Il Comune di Monterotondo Marittimo, situato in Toscana, avanza decisamente nel suo impegno per la sostenibilità ambientale e l’efficienza energetica con l’installazione di nuovi impianti fotovoltaici. Questo progetto, programmato per iniziare i lavori a febbraio e marzo 2026, rappresenta un’importante iniziativa per ridurre i costi di gestione degli edifici pubblici e promuovere l’uso di energia pulita. L’amministrazione comunale dimostra così il proprio impegno verso obiettivi a lungo termine, volti a migliorare la qualità della vita dei cittadini e a tutelare l’ambiente.
Dettagli sugli impianti fotovoltaici
Il progetto prevede l’installazione di due impianti fotovoltaici, ciascuno progettato per soddisfare le esigenze energetiche specifiche degli edifici che ospiteranno. La scuola primaria “Renato Fucini”, in via Magenta, sarà dotata di un impianto con potenza di 40 kW, capace di coprire circa il 57% del fabbisogno energetico annuale dell’istituto. Questo permetterà un risparmio diretto sulla bolletta di circa 1.100 euro all’anno. L’energia in eccesso, non utilizzata immediatamente, sarà venduta alla rete elettrica tramite il meccanismo del “ritiro dedicato”, generando ricavi stimati in circa 5.700 euro annui. Tali stime considerano variabili come orari scolastici, chiusure estive e weekend, oltre alla variabilità climatica che influisce sulla produzione dei pannelli. Il secondo impianto sarà installato presso il MuBia – Museo delle Biancane, con una potenza di 32,20 kW, destinato a coprire circa il 15% del consumo energetico annuale del museo. L’autoconsumo diretto porterà a un risparmio di circa 9.000 euro all’anno, mentre l’energia non utilizzata, pari a circa 12.160 kWh annui, sarà immessa in rete, generando ricavi stimati di 1.460 euro annui attraverso il “ritiro dedicato”. Anche in questo caso, le stime tengono conto degli orari di apertura limitati del museo (dal venerdì alla domenica), delle chiusure stagionali e della variabilità climatica.
Finanziamenti e scadenze del progetto
L’investimento totale per la realizzazione di questi impianti è di 84.000 euro per la scuola primaria e 69.000 euro per il MuBia. Per la scuola, circa 54.000 euro sono coperti da un finanziamento della Regione Toscana, nell’ambito di un programma di sostegno per le energie rinnovabili e la sostenibilità degli edifici pubblici, mentre la parte restante è a carico del Comune. Analogamente, per il MuBia, circa 41.000 euro provengono dalla Regione, con il Comune che si fa carico della restante somma.
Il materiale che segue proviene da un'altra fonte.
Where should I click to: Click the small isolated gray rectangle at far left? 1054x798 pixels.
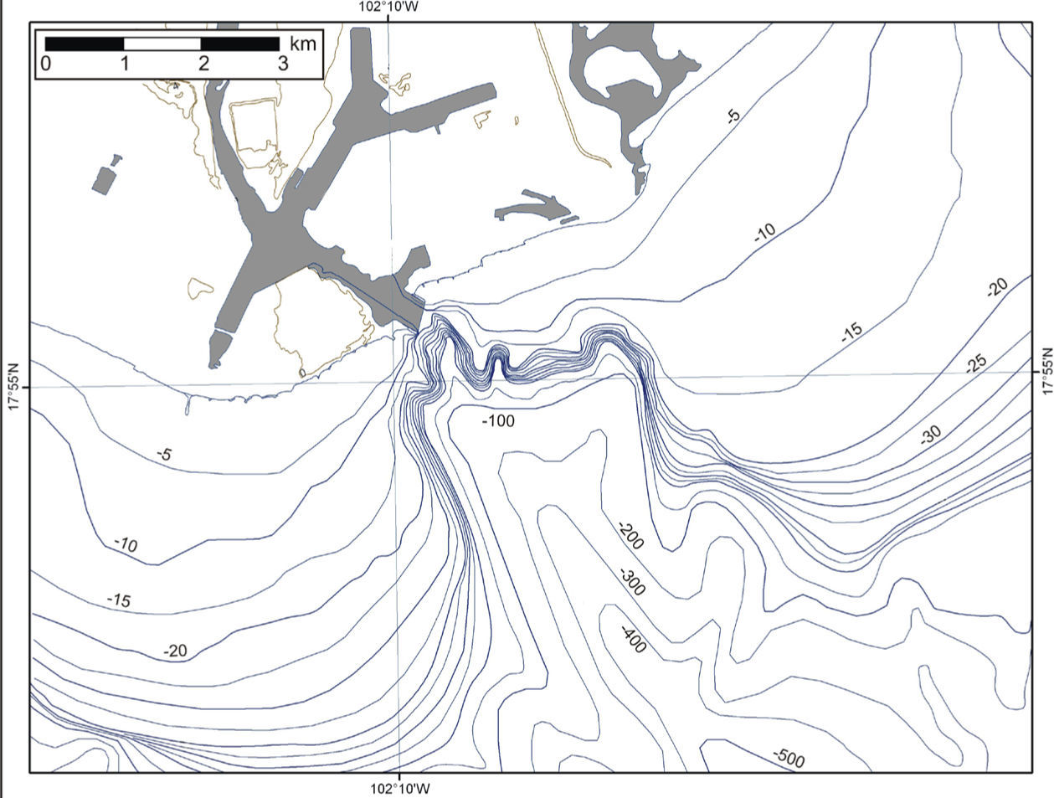[x=103, y=180]
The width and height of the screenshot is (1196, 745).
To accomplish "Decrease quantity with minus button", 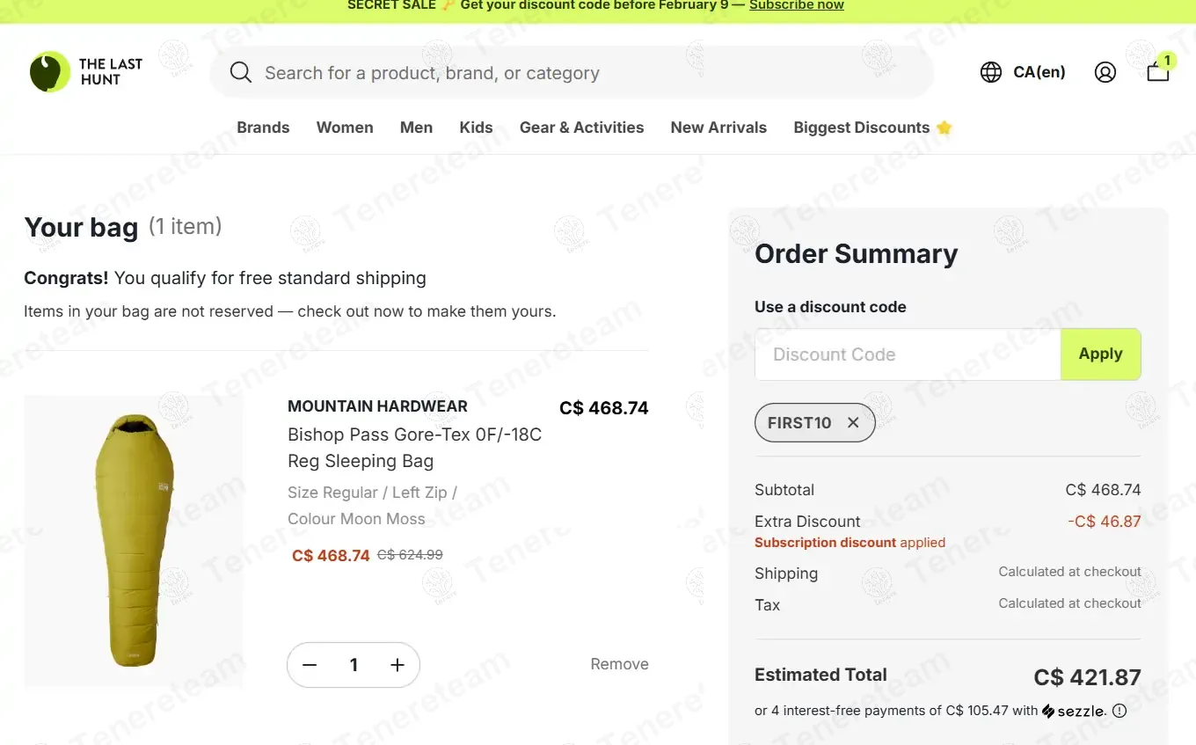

I lavori per la scuola primaria inizieranno il 16 febbraio 2026, mentre quelli per il MuBia partiranno il 16 marzo 2026. Gli impianti sono stati affidati alla RiESCo spa di Grosseto, che si occuperà della progettazione e realizzazione.
L’Amministrazione comunale, guidata dal sindaco Giacomo Termine, ha espresso soddisfazione per l’avvio di questi progetti, sottolineando l’importanza di investire nelle energie rinnovabili per garantire un futuro più sostenibile. Il sindaco ha evidenziato come tali interventi comportino risparmi economici concreti, valorizzazione del patrimonio pubblico e un impegno costante verso la sostenibilità ambientale. Scuola e MuBia sono considerati luoghi centrali per la vita della comunità, rendere autonomi questi edifici dal punto di vista energetico è una scelta strategica per il futuro del territorio.
Questa iniziativa rappresenta un esempio tangibile di come l’amministrazione locale possa realizzare obiettivi di sviluppo sostenibile, creando benefici sia economici che ambientali per la comunità di Monterotondo Marittimo.